January 27, 2011

Bigger Badder Louder Meaner

Part 2 of a Mortal Kombat Retrospective

Only a year after Mortal Kombat's release came its bombastic successor. Mortal Kombat II expanded on the original in many obvious ways, but in general it made the fighting considerably faster, added multiple finishing moves, and movesets with greater variety. The style of the game was darker, and the story more involved, although the serious tone was undercut by the addition of Friendships and Babalities, silly finishing moves that allowed victors alternatives to killing their opponents. Nevertheless, setting the game in Outworld allowed the backgrounds to look considerably more creepy and weird, and even with the joke finishers it stands as one of the more atmospheric games in the series.

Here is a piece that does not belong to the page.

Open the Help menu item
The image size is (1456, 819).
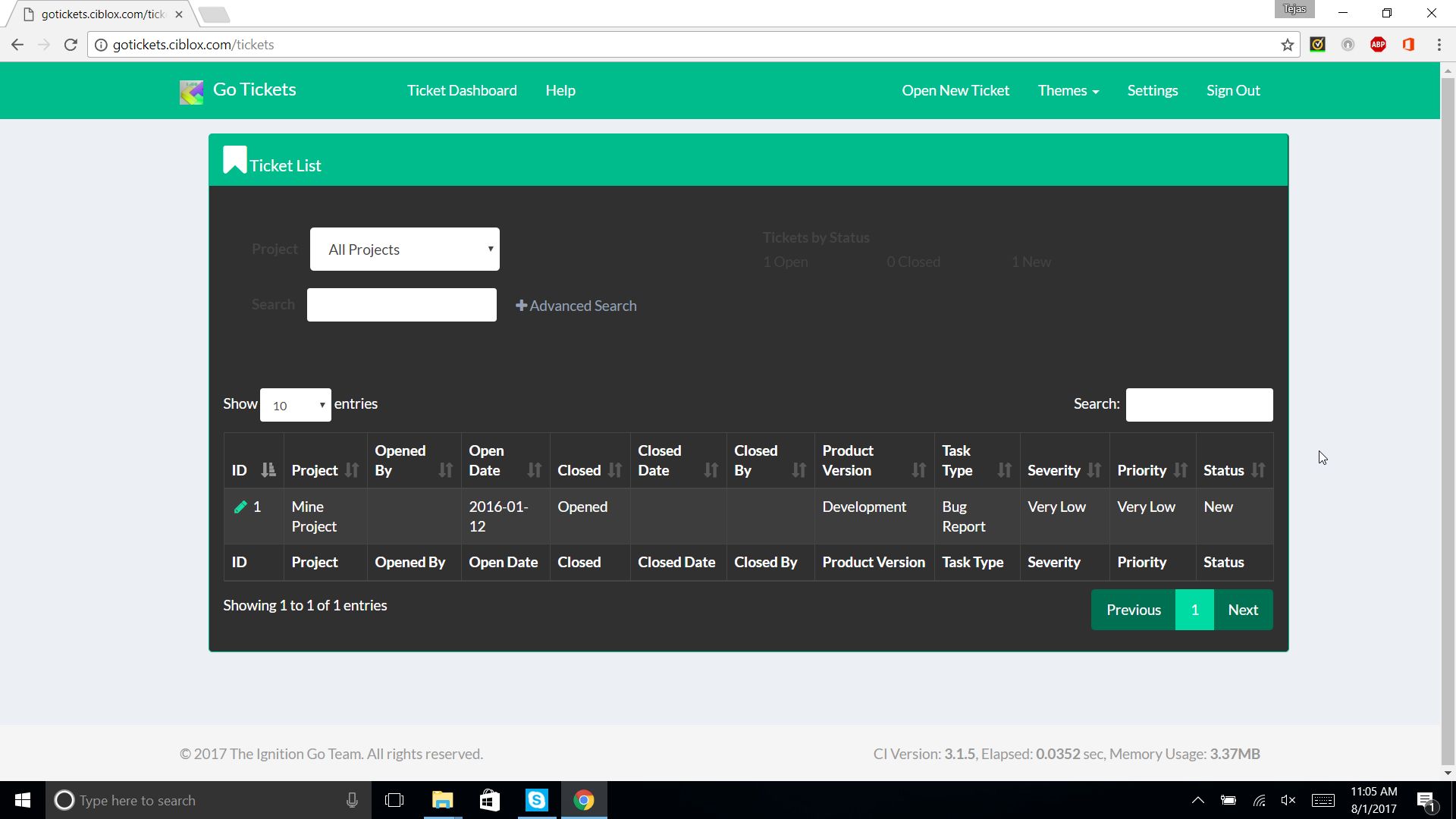click(560, 90)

The game leaned heavily on the Malibu comic to do its storytelling for it, but established that in the final stages of the tournament, Liu Kang had engaged Shang Tsung and bested him. Sonya, Kano, and Johnny Cage fought Goro, but after Shang Tsung's defeat, the island began to deteriorate beneath their feet, and only Cage was saved due to Rayden's intervention. Though Goro disappeared, Sonya and Kano were recovered by Shang Tsung's forces and brought back to Outworld as they fled. During the chaos, Scorpion confronted Sub-Zero and killed him, then vanished back to the Netherealm, his task complete. Shang Tsung's master, Shao Kahn, was furious as Shang Tsung's failure to win conquest of the Earthrealm, and decided to host his own tournament in Outworld as opposed to waiting another ten generations.

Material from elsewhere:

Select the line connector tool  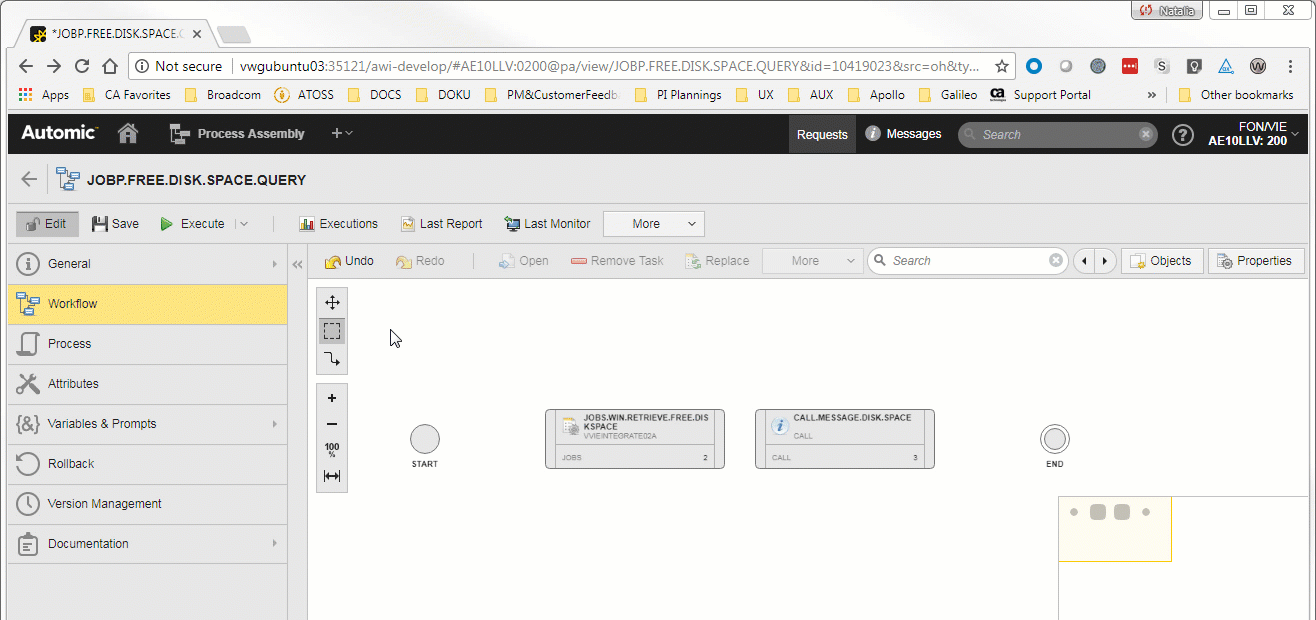coord(332,359)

Aside from Sonya and Kano, all the fighters from Mortal Kombat returned, as well as a revitalized Shang Tsung and former hidden character Reptile. Newcomers included Baraka, the leader of Shao Kahn's mutant army; Kung Lao, descendant of the original hero who fell to Goro and a friend of Liu Kang's; Jax, another FBI agent looking for Sonya; Kitana, Shao Kahn's daughter and personal assassin, and her twin sister Mileena. Capitalizing on the popularity of the many secrets of its predecessor, the game also featured three challenging hidden fighters - silhouette Noob Saibot, green ninja Jade, and grey Lin Kuei Smoke. And to round out the bosses, Kintaro preceded Shao Kahn himself.

My friend Derek got Mortal Kombat II for the Genesis and I remember going over and playing the fuck out of it before borrowing it for a very long (inexcusably long) time. Luckily there was no need for a blood code this time. I became strong with Baraka, Mileena, and Reptile, but there were no outright bad characters and they all had fairly diverse movesets. Mortal Kombat II remains my favourite of the 2D sprite era, and it was this game that really got my into the franchise and its narrative, despite being frustrated by its fragmentary and disjointed telling.

I think Mortal Kombat II reached a peak that the series never really got back again even with its stronger late-generation titles. I know lots of fans consider Mortal Kombat II to be the best game in the series, and I've heard it called one of the best fighting games of all time. It was so popular that there were multiple reports of fans breaking into arcade machines and stealing the boards so they could install them on their own arcades and play them at home.